*** Texte fourni ***
Alita : Battle Angel Cyborg N°99 Motorball Ultimate Champion

Loin d'être un connaisseur de l'oeuvre source, c'est à l'aune de la pure cinéphilie que j'abordais ce film, en spectateur curieux de voir ce que peut donner à l'écran la collaboration entre Robert Rodriguez et James Cameron. Et autant le dire promptement : chacun aurait mieux fait de rester dans son coin.
Le film souffre à mon sens de défauts nombreux, dont la plupart sont inhérents à l'exercice toujours plus cadré du blockbuster.



Dialogue, bagarre, dialogue, bagarre, dialogue, bagarre, dialogue, bagarre...



Premièrement, le récit ne décolle jamais vraiment, la faute à un storytelling à la fois convenu et expédié, chronomètre à la main, pour que tout rentre dans les deux heures que dure le long métrage. On assiste donc à déroulement consensuel à souhait, où les scènes d'actions sont torchées en 5 minutes et X plans, bardées de CGI, filmées sans aucune originalité, où les cyborgs ne tentent même pas de faire illusion face à la surpuissante Alita. Des sortes de PNJ générés aléatoirement qui ne sont bons qu'à finir en pièces détachées. Idem pour les scènes de Motorball, molles à souhait, dans lesquelles les concurrents ne forment qu'un gloubiboulga numérique. Aucune audace, aucune virtuosité, aucune idée n'émerge de ces séquences. Même si Rodriguez n'a pas toujours brillé de côté-ci, on pouvait espérer que Cameron l'aiguille un peu. On est loin des courses endiablées d'un Speed Racer ou d'un Ready Player One. Le problème ne vient clairement pas de la technique, mais de l'usage qui en est fait.
***
#### [Énoncé écrit]
Prolongez le texte sur le film Alita : Battle Angel en reprenant juste après sa dernière phrase.
*** Données fournies ***
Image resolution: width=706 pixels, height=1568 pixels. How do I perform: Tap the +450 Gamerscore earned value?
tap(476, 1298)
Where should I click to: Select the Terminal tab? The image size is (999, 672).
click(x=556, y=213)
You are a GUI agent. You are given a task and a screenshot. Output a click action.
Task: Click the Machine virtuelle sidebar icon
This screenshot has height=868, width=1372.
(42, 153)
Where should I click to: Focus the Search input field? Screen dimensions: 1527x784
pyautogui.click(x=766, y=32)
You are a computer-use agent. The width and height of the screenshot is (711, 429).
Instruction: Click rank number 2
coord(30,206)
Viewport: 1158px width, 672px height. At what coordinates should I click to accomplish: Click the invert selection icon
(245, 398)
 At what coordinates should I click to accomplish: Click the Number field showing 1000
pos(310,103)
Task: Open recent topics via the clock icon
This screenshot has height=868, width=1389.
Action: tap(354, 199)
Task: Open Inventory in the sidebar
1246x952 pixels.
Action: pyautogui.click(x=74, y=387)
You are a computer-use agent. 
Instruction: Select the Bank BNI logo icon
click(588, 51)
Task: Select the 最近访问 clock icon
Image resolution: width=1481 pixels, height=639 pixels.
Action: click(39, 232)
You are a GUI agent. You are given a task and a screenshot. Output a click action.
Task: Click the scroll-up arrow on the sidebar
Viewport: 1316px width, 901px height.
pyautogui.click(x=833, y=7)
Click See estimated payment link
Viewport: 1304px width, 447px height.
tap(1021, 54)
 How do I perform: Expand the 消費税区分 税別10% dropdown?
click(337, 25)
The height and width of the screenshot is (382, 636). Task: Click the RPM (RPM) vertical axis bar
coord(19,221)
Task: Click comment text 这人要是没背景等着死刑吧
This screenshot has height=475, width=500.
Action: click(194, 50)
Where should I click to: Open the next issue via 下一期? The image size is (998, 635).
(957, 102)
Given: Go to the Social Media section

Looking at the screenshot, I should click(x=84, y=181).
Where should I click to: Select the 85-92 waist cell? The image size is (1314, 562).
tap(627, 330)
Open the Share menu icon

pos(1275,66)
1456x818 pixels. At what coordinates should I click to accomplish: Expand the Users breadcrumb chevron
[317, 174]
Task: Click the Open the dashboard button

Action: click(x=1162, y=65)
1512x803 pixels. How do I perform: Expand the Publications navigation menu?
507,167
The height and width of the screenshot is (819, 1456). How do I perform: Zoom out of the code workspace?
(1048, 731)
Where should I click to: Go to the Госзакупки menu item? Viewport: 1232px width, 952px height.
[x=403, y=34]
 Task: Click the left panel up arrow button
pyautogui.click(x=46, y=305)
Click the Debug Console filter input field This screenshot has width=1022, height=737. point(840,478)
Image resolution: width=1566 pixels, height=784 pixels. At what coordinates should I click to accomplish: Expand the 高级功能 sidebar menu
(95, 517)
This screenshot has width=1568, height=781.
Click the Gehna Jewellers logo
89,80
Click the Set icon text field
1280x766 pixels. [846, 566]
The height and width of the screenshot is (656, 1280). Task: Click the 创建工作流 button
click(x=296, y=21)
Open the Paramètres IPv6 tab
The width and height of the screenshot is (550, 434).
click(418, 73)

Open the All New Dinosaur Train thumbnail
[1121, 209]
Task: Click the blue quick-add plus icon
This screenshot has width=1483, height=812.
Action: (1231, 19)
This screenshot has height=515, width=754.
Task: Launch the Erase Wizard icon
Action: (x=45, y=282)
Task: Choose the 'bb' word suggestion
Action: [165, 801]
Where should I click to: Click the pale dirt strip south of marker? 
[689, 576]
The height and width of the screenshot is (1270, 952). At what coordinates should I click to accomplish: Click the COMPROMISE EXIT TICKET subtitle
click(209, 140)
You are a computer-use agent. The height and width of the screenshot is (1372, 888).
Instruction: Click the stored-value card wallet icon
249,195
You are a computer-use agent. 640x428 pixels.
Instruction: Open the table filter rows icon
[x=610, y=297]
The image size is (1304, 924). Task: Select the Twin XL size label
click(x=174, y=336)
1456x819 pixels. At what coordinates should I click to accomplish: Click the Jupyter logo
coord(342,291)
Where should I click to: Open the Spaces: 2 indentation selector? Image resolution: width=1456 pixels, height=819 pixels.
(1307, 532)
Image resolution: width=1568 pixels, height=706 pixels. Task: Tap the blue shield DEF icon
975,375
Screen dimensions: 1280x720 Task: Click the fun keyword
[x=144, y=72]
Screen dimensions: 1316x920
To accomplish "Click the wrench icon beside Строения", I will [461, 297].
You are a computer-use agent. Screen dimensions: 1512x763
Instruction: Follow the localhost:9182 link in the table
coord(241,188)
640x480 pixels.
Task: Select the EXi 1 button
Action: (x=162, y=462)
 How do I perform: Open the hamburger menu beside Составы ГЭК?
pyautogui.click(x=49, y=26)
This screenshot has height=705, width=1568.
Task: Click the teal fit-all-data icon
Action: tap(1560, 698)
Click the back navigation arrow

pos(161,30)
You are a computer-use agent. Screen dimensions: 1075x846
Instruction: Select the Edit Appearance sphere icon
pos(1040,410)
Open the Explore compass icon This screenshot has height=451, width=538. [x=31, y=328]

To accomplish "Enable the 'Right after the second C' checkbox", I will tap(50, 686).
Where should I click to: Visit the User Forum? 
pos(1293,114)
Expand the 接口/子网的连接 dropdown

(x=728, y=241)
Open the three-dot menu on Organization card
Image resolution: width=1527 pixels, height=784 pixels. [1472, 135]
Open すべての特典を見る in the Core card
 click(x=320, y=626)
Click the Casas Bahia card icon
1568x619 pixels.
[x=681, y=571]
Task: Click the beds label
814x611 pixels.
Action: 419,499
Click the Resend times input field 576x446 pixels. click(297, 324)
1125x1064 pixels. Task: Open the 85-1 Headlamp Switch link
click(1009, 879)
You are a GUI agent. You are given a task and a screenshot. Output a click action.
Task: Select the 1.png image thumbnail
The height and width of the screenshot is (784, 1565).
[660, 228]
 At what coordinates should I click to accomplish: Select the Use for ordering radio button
***
#### [Résultat attendu]
À côté de ça, des dialogues insipides servis par des erreurs de castings, qui débitent des lignes de texte elles aussi sans doute générées aléatoirement par une intelligence artificielle légèrement débile. Christoph Waltz incarne un Gepetto de pacotille, débitant sans saveur ses répliques "à la Christoph Waltz", Jennifer Connelly vient étrenner sa paire de talon ici ou là, Mahershala Ali nous sort sa plus belle imitation de Wesley Snipes, et gâche à peu près tout le crédit que ses rôles récents ont pu lui apporter, sans oublier les tout à fait oubliables rôles secondaires, notamment Keean Johnson qui repartira rapidement jouer dans ses séries pour adolescents. Quant à Alita-Rosa Salazar, si on peut reconnaître que la technique lui confère une aisance et une capacité à se fondre parmi des décors et acteurs bien réels, elle reste prise au piège d'un rôle privé de son envergure.



Le post-apo à po près...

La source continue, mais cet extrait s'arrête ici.